Lord David Puttnam has spoken publicly on the Lessons of Leveson for the first time since the announcement of the Royal Charter Plan. The event took place at Advertising Week Europe, the world’s largest advertising festival, in London, on Tue 19th March.
Lord Puttnam said: “There is a problem more sinister than the issues surrounding the Leveson Inquiry and that’s that even the greatest judiciary can’t stand up against collusion when it’s between the police and the press. It prevents democracy.”
On press regulation, Lord Puttnam affirmed “We’re dealing with an old-fashioned mindset. Editors are used to being kings in castles. The last king to request special treatment was Charles I, and that didn’t do his health a lot of good.”
Lord Puttnam attacked foreign ownership of newspapers, saying that “foreign owners do not have the same interest in the country that they are influencing” and “do not experience the impact of the actions that manipulated narratives can have”.
Lord Puttnam drew comparisons between the US and the UK press systems, highlighting fundamental differences in approaches to ownership and fact-checking.
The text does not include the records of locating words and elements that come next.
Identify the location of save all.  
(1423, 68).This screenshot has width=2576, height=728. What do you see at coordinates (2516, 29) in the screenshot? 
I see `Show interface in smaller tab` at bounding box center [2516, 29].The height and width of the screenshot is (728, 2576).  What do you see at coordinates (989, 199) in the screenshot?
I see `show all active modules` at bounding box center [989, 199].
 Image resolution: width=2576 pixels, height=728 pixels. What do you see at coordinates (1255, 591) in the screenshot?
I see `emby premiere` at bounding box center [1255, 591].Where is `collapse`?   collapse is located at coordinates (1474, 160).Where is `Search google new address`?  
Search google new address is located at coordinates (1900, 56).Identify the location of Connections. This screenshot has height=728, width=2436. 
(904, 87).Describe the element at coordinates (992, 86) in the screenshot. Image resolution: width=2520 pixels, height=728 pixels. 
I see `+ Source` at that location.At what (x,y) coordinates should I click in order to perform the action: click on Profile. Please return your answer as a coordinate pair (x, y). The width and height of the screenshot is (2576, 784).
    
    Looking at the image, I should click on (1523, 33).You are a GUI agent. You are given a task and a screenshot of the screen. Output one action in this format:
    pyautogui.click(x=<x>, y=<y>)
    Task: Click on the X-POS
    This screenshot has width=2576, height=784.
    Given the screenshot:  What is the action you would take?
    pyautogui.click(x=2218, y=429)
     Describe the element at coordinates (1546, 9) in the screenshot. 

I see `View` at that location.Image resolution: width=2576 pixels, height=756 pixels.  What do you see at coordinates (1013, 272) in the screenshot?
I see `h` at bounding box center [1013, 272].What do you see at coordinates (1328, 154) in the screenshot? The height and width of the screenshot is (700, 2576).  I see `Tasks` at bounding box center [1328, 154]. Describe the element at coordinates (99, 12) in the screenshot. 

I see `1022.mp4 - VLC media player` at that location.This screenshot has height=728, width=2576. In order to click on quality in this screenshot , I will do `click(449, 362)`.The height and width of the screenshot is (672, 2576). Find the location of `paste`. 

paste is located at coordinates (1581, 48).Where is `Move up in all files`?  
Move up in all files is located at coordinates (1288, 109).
He highlighted that the First Amendment means that protection of the truth is engrained in the Constitution and the culture, meaning that there is vigilance about one’s rights. Lord Puttnam expressed his fears about freedom, saying that he “passionately believes freedom and democracy are fragile”.
On Google, Puttnam commented that “it maintains it keeps to its slogan, but we are entitled to ask them to prove it at any time”.